Garlands of white Christmas lights, seen from Ocean Road below and twinkling in the window panel, looked like stars accentuating the old stone archway. Inside, stars of a different genre – those who perform on the contemporary theater stage – gave the best of their vacations to supporters, friends and guests.
“We are here to play and we will be here to stay,” said Christopher J. Simpson, founder of the theater, to the nearly 150 people in attendance.
At one point, Cauchon and Bucci released their ukuleles for a duet of âMele Kalikimakaâ. Robert Alex Anderson wrote the song in 1949 using the Hawaiian expression Mele Kalikimaka, which means “Merry Christmas” in Hawaiian.
Crooner Bing Crosby and the Andrew Sisters recorded it in 1950 for Decca, and later it found its place in many films and voices by other artists.
Young actors Josie Geremia and Hazel Geremia brought improvisation veteran Neal Leaheey, dressed in colorful pajamas and a hat to match the role of an oversized miner, under the twinkling lights of the tower. They read him a story at bedtime.
A little later, Wakefield Idol 2019 winner Kaitlyn Tarro takes the stage. Dressed in black clothes with a black hat, she sits down and listens, then she soon begins to pronounce in a deep, sonorous voice, “You are a villain, Mr. Grinch.”
You are a monster, Mr. Grinch,
Your heart is an empty hole
Your brain is full of spiders,
You’ve got garlic in your soul, Mr. Grinch,
I wouldn’t touch you with a thirty-nine-and-a-half-foot stick!

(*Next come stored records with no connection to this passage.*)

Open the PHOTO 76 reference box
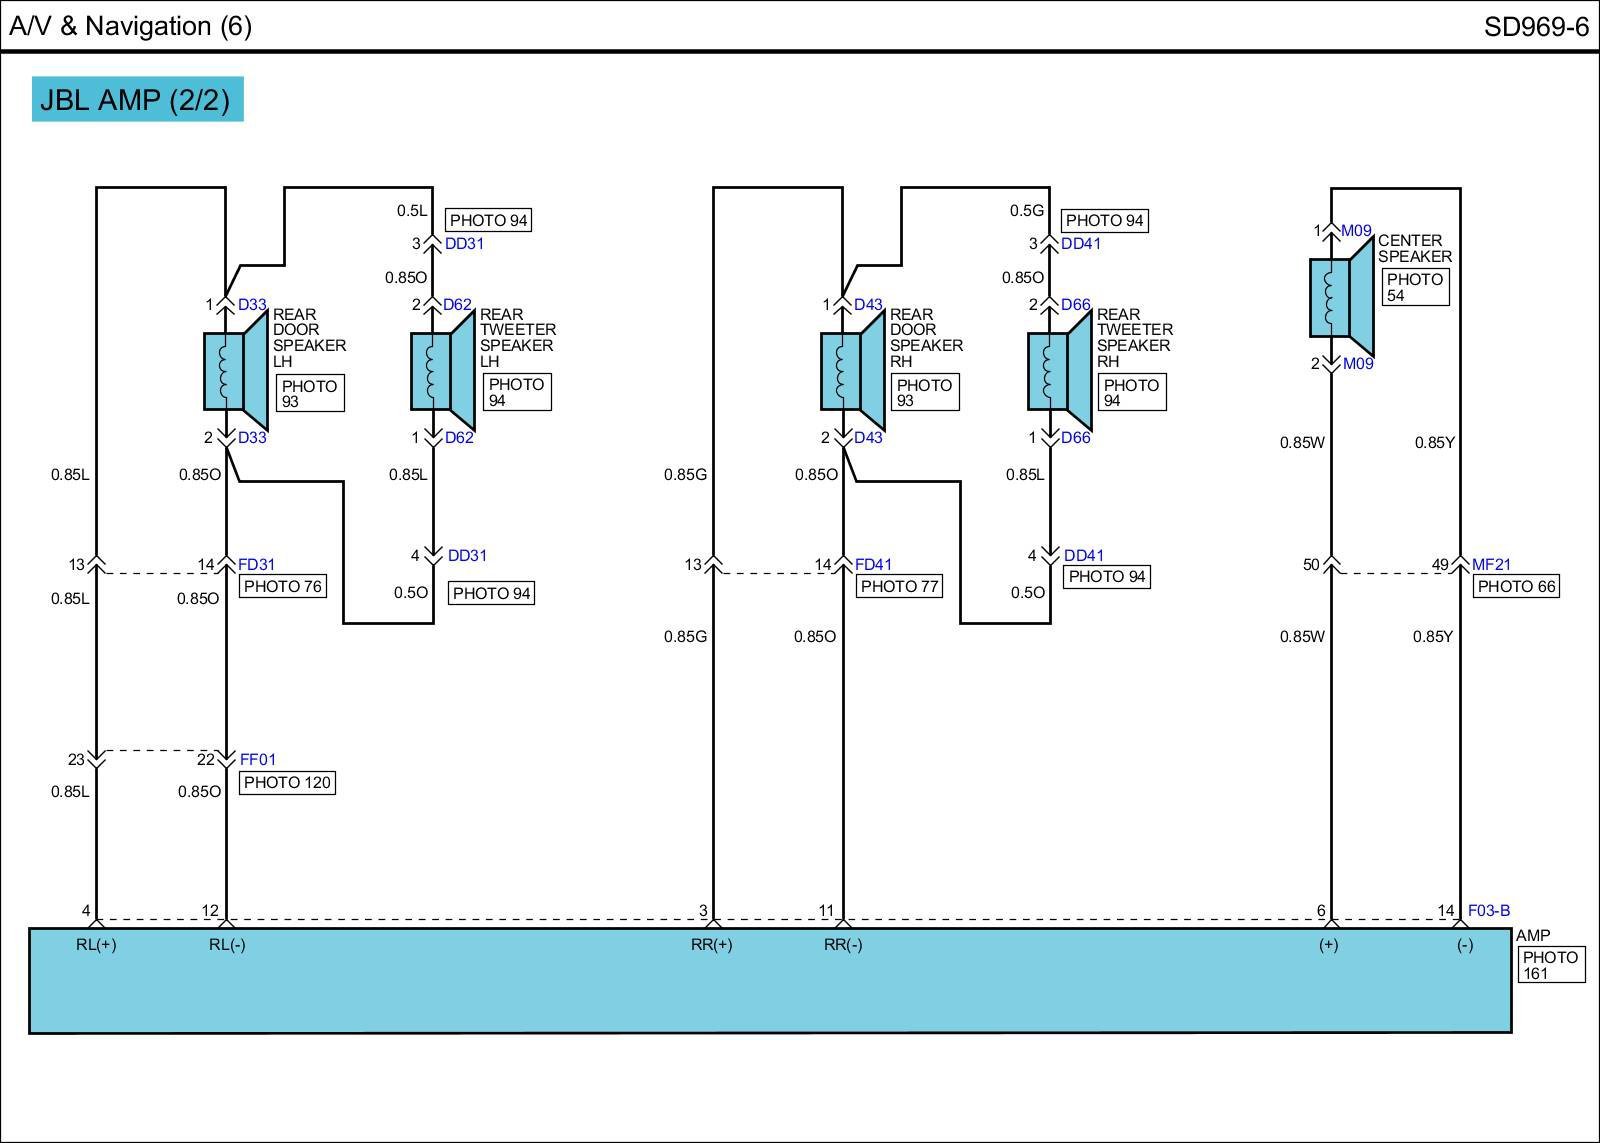Image resolution: width=1600 pixels, height=1143 pixels. click(x=283, y=587)
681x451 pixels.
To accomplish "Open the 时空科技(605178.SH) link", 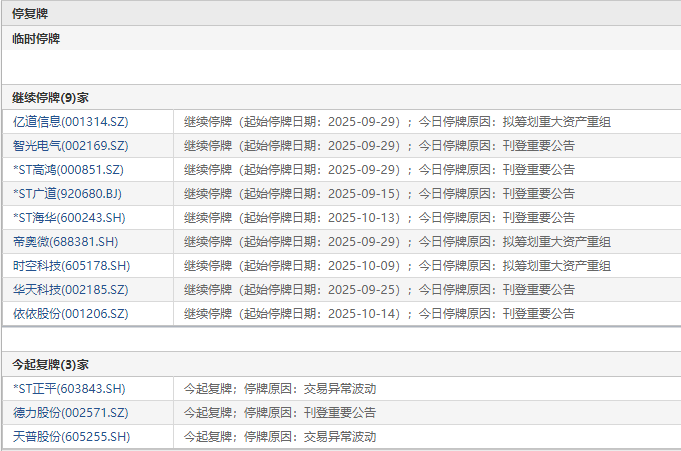I will click(72, 265).
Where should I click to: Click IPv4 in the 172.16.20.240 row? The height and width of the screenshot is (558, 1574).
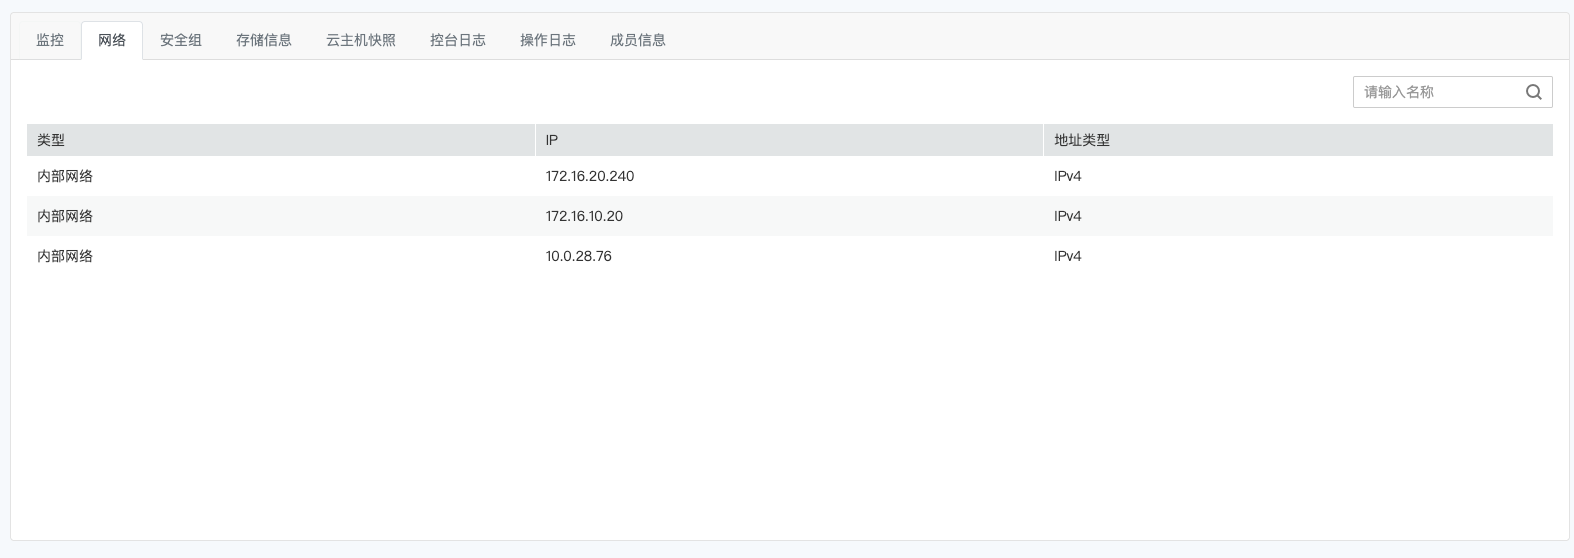[x=1068, y=176]
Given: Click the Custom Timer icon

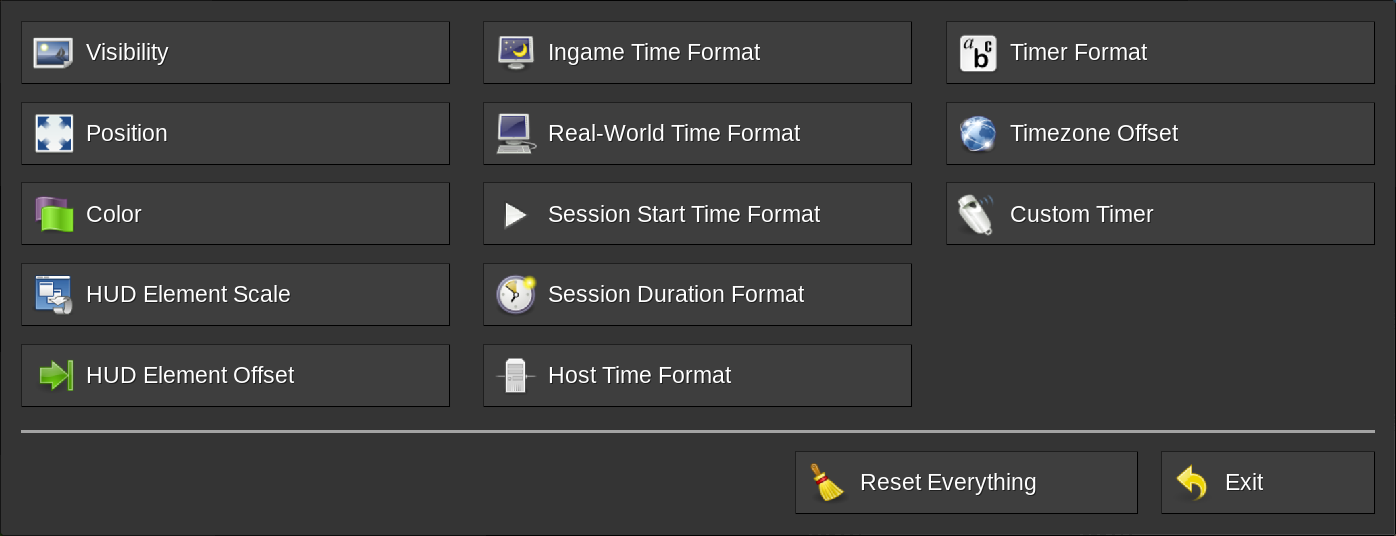Looking at the screenshot, I should coord(976,215).
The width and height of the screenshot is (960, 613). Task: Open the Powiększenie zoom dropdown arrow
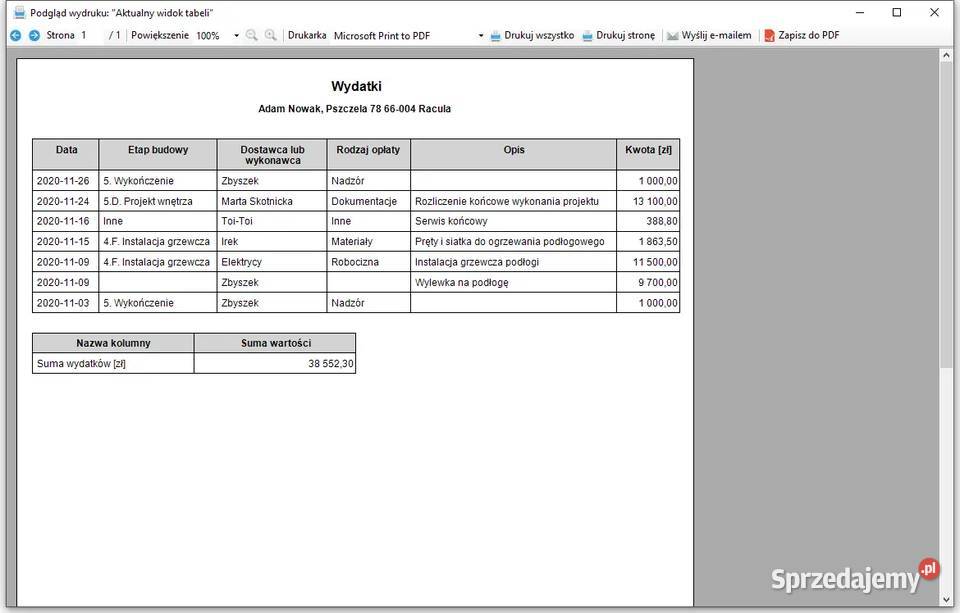[x=237, y=35]
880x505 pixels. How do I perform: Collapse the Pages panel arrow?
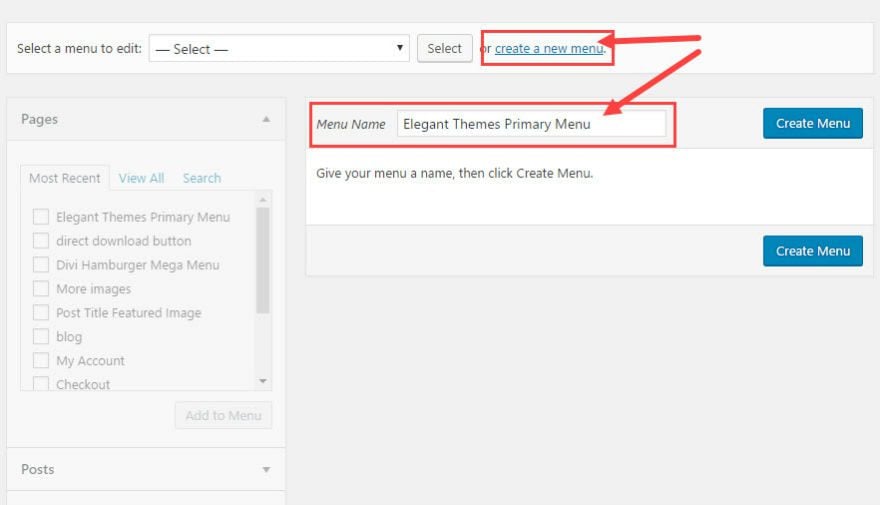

And so the evening unfolded song after song, sometimes embellished with parodies and risky “Santa Claus is Comin ‘to Town” style mockery. Julian Trilling, Ari Kassabian and Maggie Papa gave a burlesque twist to the overtly sexual nature of the edited lyrics in a song not for the prudish.
With each altered chorus having innuendos and double meanings, audiences of all ages laughed louder and louder. The saucy ending words, which won’t be repeated in a family journal, rolled a crescendo of applause around the room.
This year, said Bucci, we tend to start with a very high level theme and then weave performances as the CTC community demands. The best part of it all is openness!
âWe’re writing the scripts partly because of the nature of it, but also because we’ve learned that the event’s signature cocktail will make it difficult to read in the second act,â he added.
Casteel said: âThis is my sixth cabaret appearance. I love to play new and familiar holiday tunes with my friends from the music and theater world. It’s a great way to celebrate the season and the accomplishments of the CTC. It’s a labor of love for me.
Then, with a jab, she added, “Providence has Trinity Rep’s annual ‘Christmas Carol’ production, and South County has the CTC Christmas Cocktail Cabaret. We definitely have better drinks.
Cauchon, however, captured the broader spirit of the moment for a group whose indoor performances were significantly restricted.
Bringing together their collective talent, they brought their passion and energy to the theater’s outdoor patio where the only difference was the stars in the sky rather than the track lighting in a ceiling.
âWe’ve been full every year since we took over, and for me that’s something I’m most proud of – that this community loves this event enough to sell it two and a half weeks earlier, even with COVID. current restrictions that we have in place to keep everyone safe, âshe said.
“I am really happy that the leaders of the company allow Eden, Peter and I to do literally whatever we want – within reason … of course – and implicitly trust us to be the carriers of Christmas Spirit for it. theater, âshe said.